Weighted entropy and optimal portfolios for risk-averse Kelly investments

TL;DR

This paper investigates weighted entropy-based log-optimal portfolios in discrete-time models, revealing conditions for supermartingale growth and showing that proportional betting is optimal under risk-averse constraints.

Contribution

It introduces a framework for weighted entropy in portfolio optimization, extending Kelly betting to risk-averse scenarios with new properties and examples.

Findings

Logarithmic growth rate can form a supermartingale under certain conditions.

Optimal strategy is proportional betting, respecting capital and loss constraints.

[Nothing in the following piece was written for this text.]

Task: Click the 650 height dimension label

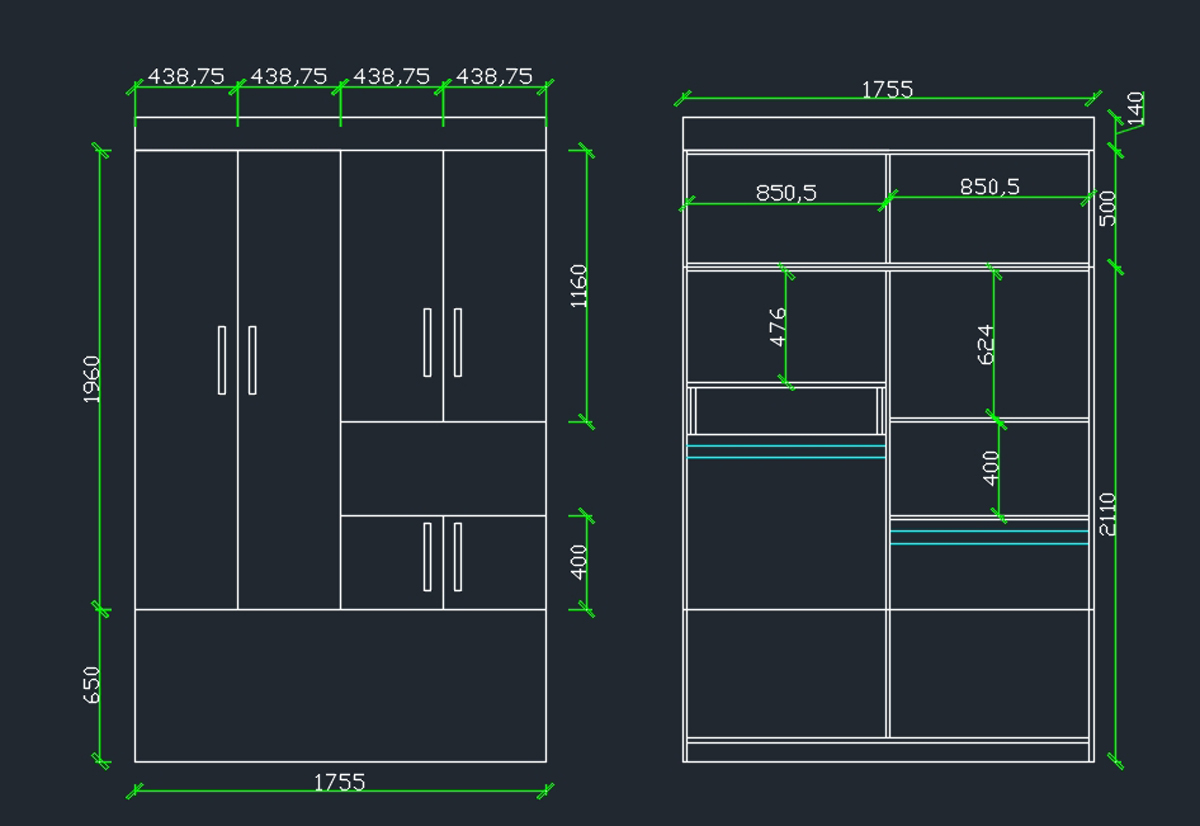Action: tap(91, 684)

Extends Kelly betting scheme with weighted outcomes and risk considerations.

Abstract

Following a series of works on capital growth investment, we analyse log-optimal portfolios where the return evaluation includes `weights' of different outcomes. The results are twofold: (A) under certain conditions, the logarithmic growth rate leads to a supermartingale, and (B) the optimal (martingale) investment strategy is a proportional betting. We focus on properties of the optimal portfolios and discuss a number of simple examples extending the well-known Kelly betting scheme. An important restriction is that the investment does not exceed the current capital value and allows the trader to cover the worst possible losses. The paper deals with a class of discrete-time models. A continuous-time extension is a topic of an ongoing study.